### [Task input]
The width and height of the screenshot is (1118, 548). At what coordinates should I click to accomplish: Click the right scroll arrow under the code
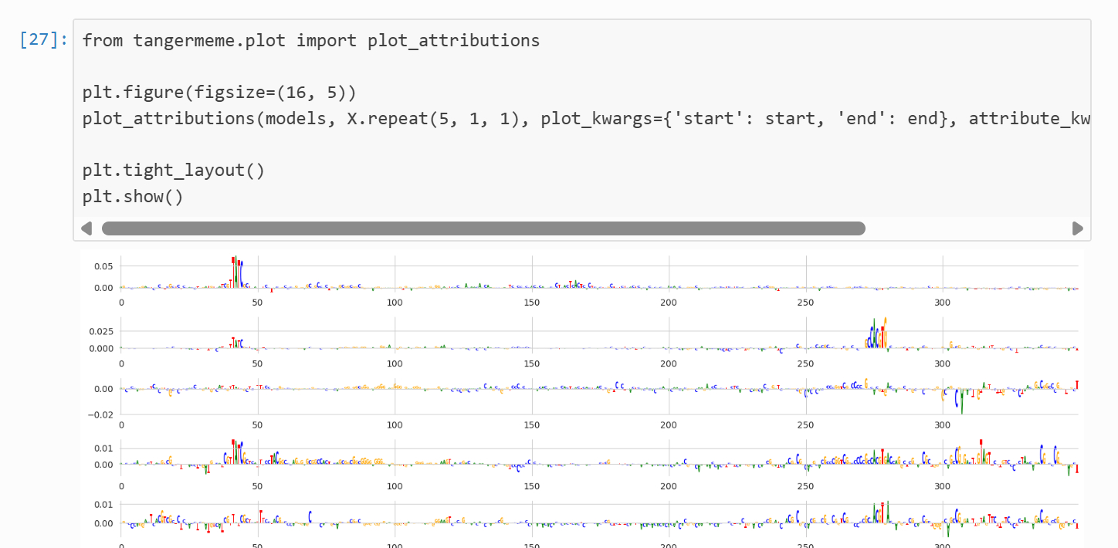tap(1078, 228)
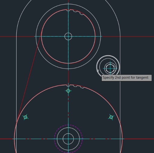Click the innermost circle of the bottom shaft

tap(68, 139)
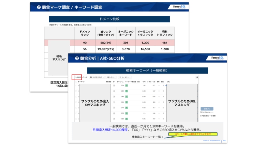
Task: Expand the 比較しない comparison dropdown
Action: click(x=111, y=77)
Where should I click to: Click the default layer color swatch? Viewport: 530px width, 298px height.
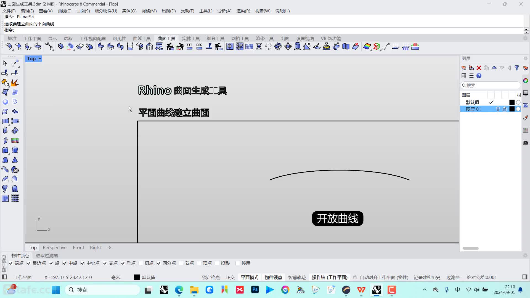coord(512,102)
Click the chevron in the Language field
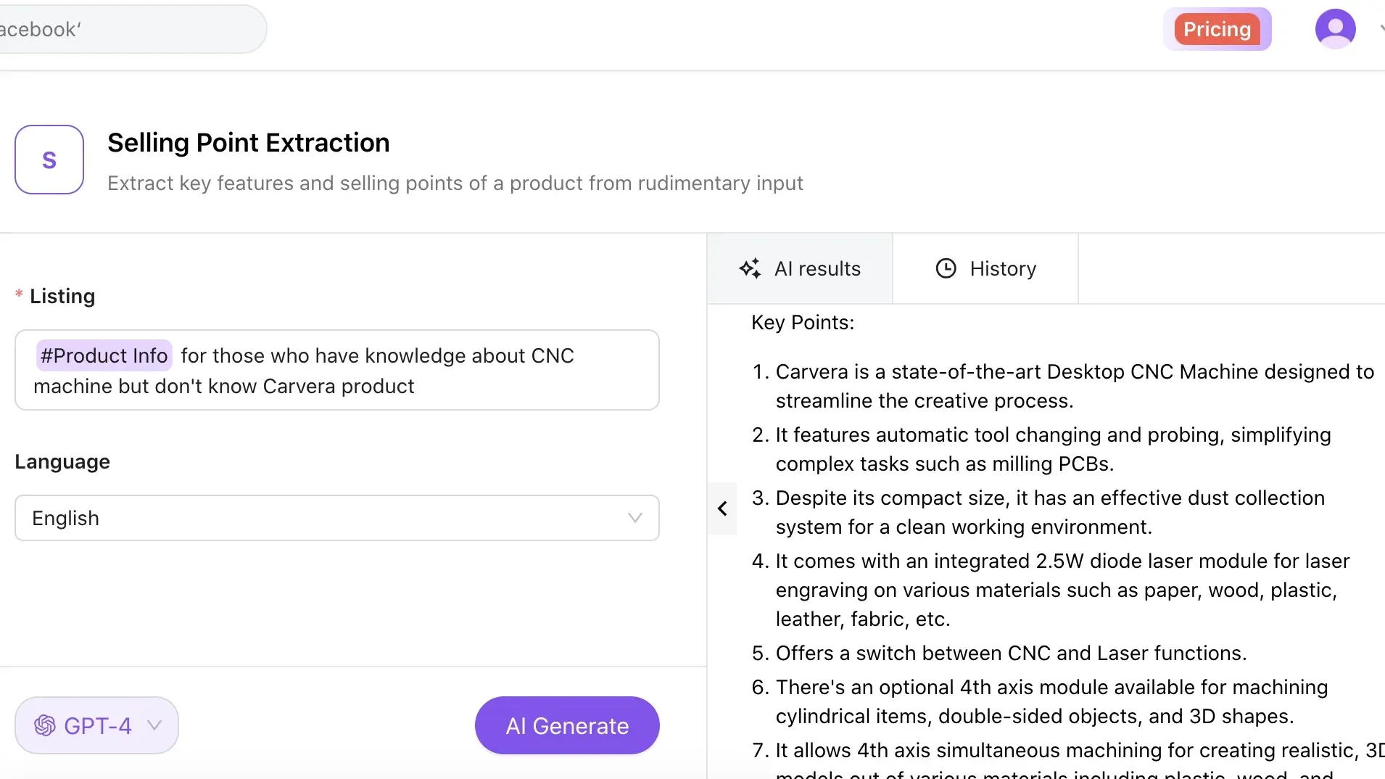The height and width of the screenshot is (779, 1385). [x=635, y=518]
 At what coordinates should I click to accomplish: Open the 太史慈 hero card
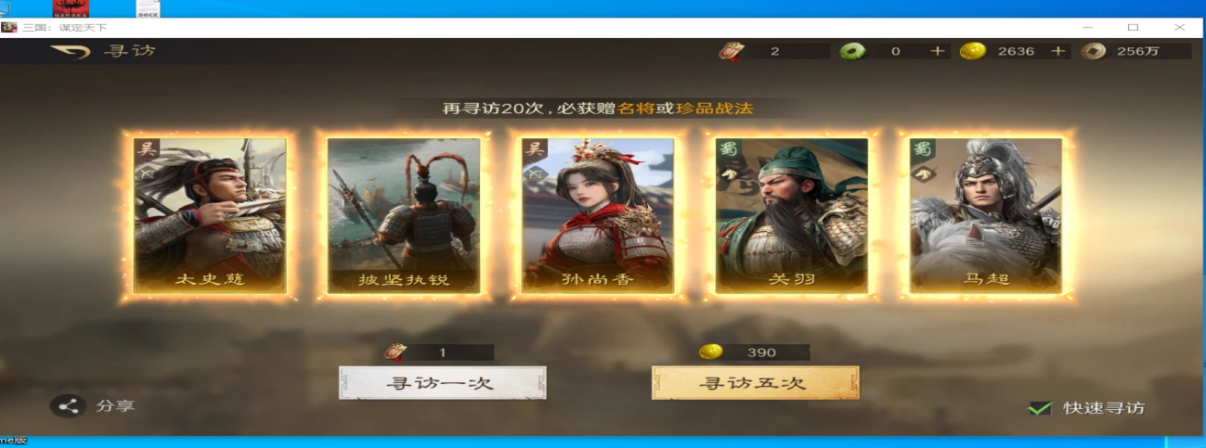210,215
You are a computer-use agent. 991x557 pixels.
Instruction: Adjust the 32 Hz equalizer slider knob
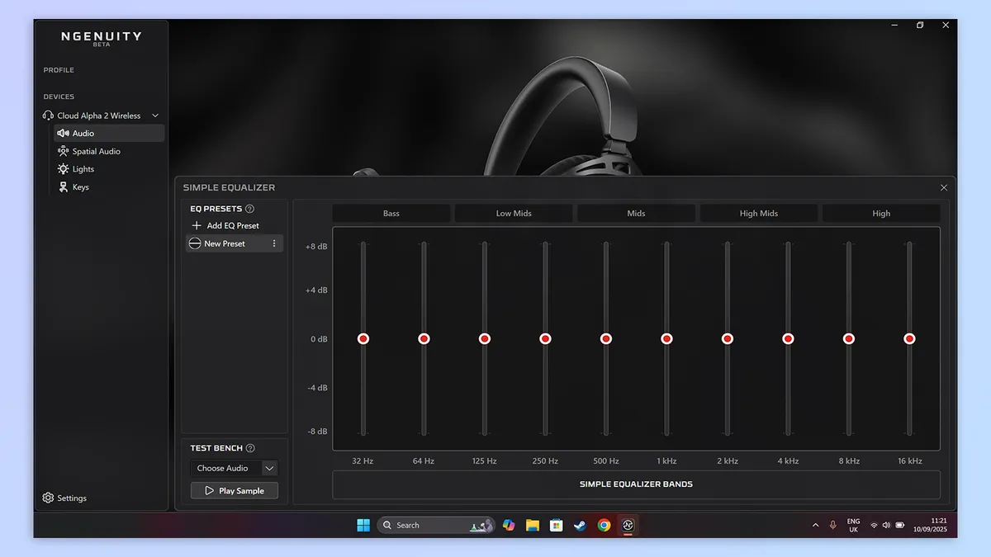tap(363, 338)
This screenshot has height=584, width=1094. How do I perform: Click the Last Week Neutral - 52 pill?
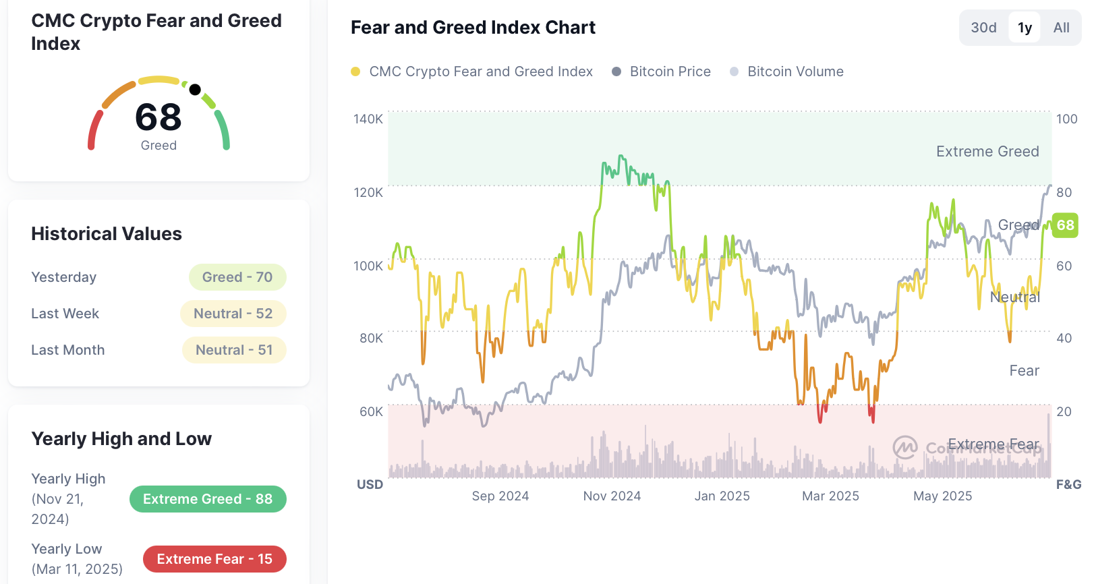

### [Instructions for the task]
Restate the material above word for word, dropping the pictures.

### [Solution to the exercise]
The width and height of the screenshot is (1118, 548). At what coordinates should I click to accomplish: Click the right scroll arrow under the code
tap(1078, 228)
Click the innermost circle of the bottom shaft

tap(68, 139)
Task: Expand the 比較しない comparison dropdown
Action: click(x=111, y=77)
Where should I click to: Click the default layer color swatch? Viewport: 530px width, 298px height.
coord(512,102)
Click the chevron in the Language field
The height and width of the screenshot is (779, 1385). [x=635, y=518]
 At what coordinates should I click to accomplish: Open the 太史慈 hero card
210,215
You are a computer-use agent. 991x557 pixels.
Instruction: Adjust the 32 Hz equalizer slider knob
tap(363, 338)
This screenshot has height=584, width=1094. How do I perform: Click the Last Week Neutral - 52 pill?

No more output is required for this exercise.